Suspiros





“E aí, ela cisma de voltar...” A falta de inspiração, sempre ela, ameaça, ora velada, ora explícita. Terror do escritor profissional que tem prazo para entregar seu material para a editora. Chateação do escritor amador que se vê na obrigação de escrever porque, sei lá, é vício. 

Afinal, ninguém está me pedindo ou cobrando nada. O eco do que eu escrevo no blog é ínfimo, mas me sinto responsável por aquilo que eu cativei, ou seja, meus poucos fiéis leitores e o compromisso comigo mesma de me desafiar a cada postagem. De viver o prazer disso. 

Nessas últimas semanas, fui rodeada pelas perdas. Grandes amigas de longa data perderam avó, mãe e tia. A vida tão frágil e imprevista. De certa forma, essas perdas se conectam comigo porque conheci essas mulheres queridas que se foram. Antigamente, achava que só eu tinha o “o azar” de me despedir dos seres estimados antes da hora (A verdade é que não tem esse papo de momento certo para a morte. Quem ama quer sempre atrasar o relógio desse encontro marcado).

▸ EM QUE CONSISTE:
Reproduza palavra por palavra o texto acima sobre a falta de inspiração, do título até a última frase. Os registros que vêm a seguir são um material independente do texto.

▸ REGISTROS:
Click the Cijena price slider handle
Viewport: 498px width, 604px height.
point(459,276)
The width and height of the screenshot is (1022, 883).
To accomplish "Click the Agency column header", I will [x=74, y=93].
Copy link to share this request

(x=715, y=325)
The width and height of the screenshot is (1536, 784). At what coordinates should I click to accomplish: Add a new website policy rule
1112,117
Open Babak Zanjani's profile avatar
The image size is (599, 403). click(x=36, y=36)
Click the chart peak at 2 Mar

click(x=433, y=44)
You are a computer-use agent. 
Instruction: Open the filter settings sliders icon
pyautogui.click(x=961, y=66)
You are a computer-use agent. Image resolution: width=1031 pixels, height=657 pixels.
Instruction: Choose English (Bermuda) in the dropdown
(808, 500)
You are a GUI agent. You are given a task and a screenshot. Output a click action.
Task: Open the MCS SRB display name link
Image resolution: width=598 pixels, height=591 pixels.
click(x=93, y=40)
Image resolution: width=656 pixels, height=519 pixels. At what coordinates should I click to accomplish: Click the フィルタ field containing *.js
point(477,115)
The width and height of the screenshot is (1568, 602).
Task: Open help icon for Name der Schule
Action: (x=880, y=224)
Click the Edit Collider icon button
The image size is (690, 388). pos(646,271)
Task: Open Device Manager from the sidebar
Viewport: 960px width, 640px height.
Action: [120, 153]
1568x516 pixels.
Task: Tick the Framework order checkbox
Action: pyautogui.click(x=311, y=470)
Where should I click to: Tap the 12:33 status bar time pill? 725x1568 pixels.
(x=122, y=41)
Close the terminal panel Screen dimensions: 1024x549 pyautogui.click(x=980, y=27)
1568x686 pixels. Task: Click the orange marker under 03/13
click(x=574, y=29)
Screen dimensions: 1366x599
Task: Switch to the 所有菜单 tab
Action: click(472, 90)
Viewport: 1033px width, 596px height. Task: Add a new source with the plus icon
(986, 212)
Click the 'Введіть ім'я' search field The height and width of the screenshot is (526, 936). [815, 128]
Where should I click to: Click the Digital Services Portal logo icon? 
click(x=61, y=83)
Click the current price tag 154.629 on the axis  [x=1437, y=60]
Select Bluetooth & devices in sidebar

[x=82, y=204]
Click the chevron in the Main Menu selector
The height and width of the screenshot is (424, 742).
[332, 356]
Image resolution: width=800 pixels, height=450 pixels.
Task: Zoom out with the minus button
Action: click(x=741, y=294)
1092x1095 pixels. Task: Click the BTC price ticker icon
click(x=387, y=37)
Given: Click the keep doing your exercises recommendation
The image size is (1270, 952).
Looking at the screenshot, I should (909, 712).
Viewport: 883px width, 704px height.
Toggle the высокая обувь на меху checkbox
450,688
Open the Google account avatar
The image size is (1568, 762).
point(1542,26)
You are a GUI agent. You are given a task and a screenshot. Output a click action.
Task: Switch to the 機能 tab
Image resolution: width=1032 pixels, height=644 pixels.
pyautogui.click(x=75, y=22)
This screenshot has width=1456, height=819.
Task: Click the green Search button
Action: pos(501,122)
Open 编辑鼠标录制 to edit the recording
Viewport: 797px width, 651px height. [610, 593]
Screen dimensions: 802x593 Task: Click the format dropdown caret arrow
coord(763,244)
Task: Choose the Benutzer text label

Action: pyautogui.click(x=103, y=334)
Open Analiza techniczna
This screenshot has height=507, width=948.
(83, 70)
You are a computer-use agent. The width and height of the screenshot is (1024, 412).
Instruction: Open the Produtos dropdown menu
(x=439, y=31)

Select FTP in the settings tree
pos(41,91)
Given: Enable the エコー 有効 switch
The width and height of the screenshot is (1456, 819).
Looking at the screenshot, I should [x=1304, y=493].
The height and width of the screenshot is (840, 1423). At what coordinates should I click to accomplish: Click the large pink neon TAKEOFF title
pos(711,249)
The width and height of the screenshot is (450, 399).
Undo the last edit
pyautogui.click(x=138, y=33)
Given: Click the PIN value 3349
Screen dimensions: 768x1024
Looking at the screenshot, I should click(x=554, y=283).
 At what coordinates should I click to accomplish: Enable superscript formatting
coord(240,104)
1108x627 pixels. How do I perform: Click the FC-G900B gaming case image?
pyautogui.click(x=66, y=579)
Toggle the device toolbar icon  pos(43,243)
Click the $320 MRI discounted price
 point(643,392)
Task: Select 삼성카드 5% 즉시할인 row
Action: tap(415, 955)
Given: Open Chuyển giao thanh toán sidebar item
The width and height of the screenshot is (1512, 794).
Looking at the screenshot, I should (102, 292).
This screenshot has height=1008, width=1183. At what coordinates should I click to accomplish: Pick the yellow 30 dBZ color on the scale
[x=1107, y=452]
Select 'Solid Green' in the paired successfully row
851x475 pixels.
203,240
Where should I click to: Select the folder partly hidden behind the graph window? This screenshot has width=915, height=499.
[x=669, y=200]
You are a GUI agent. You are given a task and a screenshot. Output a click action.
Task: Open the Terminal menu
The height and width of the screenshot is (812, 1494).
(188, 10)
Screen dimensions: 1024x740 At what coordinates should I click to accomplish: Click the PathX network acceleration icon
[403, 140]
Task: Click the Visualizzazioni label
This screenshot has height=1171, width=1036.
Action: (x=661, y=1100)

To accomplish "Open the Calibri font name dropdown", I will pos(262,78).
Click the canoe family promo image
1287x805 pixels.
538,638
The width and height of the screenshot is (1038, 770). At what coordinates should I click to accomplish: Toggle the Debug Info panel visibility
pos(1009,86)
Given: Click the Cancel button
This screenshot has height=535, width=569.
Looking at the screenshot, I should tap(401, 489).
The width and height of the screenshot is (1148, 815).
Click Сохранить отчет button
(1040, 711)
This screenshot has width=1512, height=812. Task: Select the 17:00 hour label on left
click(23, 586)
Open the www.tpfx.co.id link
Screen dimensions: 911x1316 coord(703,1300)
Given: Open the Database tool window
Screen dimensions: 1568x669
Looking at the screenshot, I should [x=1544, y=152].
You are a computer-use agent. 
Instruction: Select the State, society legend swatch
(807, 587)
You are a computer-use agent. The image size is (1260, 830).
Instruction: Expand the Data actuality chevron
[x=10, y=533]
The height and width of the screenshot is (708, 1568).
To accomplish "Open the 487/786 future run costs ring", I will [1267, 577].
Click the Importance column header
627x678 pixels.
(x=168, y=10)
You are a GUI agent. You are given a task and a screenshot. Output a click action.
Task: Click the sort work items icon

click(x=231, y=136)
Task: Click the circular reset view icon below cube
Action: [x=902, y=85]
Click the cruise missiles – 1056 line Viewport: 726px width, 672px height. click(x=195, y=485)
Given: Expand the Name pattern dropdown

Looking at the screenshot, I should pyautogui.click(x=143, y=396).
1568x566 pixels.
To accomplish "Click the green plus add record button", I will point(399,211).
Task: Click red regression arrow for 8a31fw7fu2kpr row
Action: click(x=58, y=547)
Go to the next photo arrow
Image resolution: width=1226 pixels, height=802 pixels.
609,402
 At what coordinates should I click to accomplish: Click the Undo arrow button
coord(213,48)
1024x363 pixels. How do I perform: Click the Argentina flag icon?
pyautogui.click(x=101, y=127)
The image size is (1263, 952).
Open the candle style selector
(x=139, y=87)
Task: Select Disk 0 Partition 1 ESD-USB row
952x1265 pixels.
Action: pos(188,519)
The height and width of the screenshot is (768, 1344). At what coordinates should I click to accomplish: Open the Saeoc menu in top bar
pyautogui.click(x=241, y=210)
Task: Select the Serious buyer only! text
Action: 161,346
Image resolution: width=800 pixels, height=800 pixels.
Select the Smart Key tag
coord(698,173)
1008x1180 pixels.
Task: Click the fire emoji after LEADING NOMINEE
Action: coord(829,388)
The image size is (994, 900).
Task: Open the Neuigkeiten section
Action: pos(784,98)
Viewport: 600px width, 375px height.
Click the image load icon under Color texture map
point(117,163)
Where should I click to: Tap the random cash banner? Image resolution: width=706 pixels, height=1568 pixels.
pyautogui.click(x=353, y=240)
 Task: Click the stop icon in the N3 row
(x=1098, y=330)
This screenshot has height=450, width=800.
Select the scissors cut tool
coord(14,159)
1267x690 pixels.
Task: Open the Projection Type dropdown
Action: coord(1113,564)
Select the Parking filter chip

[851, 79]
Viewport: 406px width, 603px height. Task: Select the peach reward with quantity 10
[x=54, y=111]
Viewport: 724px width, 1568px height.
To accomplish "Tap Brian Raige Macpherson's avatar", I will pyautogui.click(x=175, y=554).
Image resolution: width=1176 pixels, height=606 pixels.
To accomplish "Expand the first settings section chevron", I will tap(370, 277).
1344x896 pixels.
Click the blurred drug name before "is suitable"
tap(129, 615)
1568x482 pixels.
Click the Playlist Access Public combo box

▸ RESULTADO:
Suspiros





“E aí, ela cisma de voltar...” A falta de inspiração, sempre ela, ameaça, ora velada, ora explícita. Terror do escritor profissional que tem prazo para entregar seu material para a editora. Chateação do escritor amador que se vê na obrigação de escrever porque, sei lá, é vício. 

Afinal, ninguém está me pedindo ou cobrando nada. O eco do que eu escrevo no blog é ínfimo, mas me sinto responsável por aquilo que eu cativei, ou seja, meus poucos fiéis leitores e o compromisso comigo mesma de me desafiar a cada postagem. De viver o prazer disso. 

Nessas últimas semanas, fui rodeada pelas perdas. Grandes amigas de longa data perderam avó, mãe e tia. A vida tão frágil e imprevista. De certa forma, essas perdas se conectam comigo porque conheci essas mulheres queridas que se foram. Antigamente, achava que só eu tinha o “o azar” de me despedir dos seres estimados antes da hora (A verdade é que não tem esse papo de momento certo para a morte. Quem ama quer sempre atrasar o relógio desse encontro marcado).